Task statement →
Give again the lines of the data from its first line through the line with "The width and height of the screenshot is (1002, 859).". Change nothing.

Extracted records →
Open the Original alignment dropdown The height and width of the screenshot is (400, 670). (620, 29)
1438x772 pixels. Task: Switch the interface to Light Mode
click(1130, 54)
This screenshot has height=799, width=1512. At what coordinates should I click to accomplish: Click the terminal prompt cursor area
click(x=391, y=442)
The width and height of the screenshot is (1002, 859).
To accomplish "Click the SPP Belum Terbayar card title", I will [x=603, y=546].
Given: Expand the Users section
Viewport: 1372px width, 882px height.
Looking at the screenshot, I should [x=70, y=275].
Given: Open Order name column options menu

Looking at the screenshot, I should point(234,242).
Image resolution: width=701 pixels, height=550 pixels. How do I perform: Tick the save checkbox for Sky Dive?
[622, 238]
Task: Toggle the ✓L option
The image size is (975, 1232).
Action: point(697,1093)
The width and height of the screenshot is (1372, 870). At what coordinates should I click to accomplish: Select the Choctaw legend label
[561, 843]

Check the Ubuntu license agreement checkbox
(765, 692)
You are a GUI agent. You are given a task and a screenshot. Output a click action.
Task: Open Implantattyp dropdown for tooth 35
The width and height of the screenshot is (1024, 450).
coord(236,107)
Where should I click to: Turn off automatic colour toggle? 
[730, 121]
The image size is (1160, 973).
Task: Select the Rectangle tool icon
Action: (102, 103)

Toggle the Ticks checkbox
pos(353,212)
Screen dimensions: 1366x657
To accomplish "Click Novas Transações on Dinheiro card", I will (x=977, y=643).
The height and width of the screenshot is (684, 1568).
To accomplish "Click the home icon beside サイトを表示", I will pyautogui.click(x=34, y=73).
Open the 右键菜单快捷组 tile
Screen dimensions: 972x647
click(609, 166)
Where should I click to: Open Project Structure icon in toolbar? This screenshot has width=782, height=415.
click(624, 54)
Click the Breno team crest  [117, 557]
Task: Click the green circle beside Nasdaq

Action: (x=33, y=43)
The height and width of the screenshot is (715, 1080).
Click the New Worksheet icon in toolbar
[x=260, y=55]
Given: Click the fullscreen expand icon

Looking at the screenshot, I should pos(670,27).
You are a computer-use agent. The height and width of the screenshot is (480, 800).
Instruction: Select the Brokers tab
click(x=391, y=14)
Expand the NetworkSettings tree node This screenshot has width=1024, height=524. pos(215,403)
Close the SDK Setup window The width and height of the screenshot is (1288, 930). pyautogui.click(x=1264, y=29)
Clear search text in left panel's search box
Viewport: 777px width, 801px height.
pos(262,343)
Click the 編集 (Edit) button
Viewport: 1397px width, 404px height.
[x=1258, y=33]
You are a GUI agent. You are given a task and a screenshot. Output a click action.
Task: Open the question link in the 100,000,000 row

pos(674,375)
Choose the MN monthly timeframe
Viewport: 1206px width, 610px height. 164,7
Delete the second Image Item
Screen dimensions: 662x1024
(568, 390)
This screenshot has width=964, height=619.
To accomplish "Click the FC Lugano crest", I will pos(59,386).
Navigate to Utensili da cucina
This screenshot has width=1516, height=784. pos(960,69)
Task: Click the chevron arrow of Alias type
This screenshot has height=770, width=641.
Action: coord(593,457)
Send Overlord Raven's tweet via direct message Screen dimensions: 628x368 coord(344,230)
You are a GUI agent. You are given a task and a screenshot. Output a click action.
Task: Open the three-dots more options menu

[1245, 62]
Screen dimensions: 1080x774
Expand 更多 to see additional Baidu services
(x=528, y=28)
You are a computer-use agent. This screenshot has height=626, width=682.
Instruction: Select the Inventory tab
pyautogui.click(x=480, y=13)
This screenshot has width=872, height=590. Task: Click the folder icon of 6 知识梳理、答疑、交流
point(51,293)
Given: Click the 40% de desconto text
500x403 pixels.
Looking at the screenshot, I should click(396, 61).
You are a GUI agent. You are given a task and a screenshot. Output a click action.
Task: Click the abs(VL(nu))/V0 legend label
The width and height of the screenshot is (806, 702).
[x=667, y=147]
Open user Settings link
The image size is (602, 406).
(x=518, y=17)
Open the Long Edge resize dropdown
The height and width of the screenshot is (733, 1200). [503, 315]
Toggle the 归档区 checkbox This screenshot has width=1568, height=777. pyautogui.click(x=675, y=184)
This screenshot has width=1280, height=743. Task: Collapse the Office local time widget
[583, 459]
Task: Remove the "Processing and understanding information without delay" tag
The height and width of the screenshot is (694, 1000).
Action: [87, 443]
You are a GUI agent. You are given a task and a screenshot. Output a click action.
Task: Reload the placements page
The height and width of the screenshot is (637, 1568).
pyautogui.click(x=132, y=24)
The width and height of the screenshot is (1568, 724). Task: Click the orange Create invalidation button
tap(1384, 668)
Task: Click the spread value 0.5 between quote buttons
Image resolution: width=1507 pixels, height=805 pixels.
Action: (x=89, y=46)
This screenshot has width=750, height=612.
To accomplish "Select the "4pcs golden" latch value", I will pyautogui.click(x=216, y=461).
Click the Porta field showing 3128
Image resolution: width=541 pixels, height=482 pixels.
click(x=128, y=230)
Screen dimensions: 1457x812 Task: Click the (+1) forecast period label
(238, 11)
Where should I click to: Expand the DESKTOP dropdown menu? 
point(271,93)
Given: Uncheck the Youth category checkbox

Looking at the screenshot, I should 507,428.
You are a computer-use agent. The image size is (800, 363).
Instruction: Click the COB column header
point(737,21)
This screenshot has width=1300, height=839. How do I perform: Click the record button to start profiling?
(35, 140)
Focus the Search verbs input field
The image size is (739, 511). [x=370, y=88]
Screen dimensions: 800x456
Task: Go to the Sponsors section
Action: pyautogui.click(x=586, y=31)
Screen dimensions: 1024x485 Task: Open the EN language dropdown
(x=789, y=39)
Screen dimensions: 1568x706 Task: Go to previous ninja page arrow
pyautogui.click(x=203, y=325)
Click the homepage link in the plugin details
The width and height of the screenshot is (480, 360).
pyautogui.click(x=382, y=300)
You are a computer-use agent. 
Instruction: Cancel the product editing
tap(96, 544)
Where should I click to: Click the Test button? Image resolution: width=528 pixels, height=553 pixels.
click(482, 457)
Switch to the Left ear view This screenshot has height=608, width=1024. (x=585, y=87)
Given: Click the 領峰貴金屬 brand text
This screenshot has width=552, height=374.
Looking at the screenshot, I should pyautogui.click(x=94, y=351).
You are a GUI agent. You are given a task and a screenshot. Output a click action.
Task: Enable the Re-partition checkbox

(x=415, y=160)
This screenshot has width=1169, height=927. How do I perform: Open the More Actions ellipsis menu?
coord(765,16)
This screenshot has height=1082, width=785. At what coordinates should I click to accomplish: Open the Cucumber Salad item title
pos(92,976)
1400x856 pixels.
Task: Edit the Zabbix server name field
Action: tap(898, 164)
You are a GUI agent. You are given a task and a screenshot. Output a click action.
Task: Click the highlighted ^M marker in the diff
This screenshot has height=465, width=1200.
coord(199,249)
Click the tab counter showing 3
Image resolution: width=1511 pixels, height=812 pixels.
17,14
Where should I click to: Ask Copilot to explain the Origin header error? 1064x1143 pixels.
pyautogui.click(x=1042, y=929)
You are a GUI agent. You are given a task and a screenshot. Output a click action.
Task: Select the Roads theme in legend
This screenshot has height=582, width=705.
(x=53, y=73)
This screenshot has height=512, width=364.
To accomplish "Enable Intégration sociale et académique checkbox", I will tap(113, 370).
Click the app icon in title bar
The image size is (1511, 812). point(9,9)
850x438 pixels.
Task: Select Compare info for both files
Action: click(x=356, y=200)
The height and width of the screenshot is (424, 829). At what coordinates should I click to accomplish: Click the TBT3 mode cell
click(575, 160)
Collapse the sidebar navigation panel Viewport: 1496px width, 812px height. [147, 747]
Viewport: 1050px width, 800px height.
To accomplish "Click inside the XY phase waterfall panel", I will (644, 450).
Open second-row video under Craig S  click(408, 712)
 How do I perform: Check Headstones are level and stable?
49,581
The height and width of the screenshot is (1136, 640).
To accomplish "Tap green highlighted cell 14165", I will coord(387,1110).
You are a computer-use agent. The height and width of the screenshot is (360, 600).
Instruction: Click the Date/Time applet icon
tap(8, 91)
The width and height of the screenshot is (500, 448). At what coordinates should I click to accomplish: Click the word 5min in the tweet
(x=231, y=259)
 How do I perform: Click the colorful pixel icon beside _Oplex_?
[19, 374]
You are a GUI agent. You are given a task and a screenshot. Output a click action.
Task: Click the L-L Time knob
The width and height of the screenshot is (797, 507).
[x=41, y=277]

Result of the task →
Open the Original alignment dropdown The height and width of the screenshot is (400, 670). (620, 29)
1438x772 pixels. Task: Switch the interface to Light Mode
click(1130, 54)
This screenshot has height=799, width=1512. At what coordinates should I click to accomplish: Click the terminal prompt cursor area
click(x=391, y=442)
The width and height of the screenshot is (1002, 859).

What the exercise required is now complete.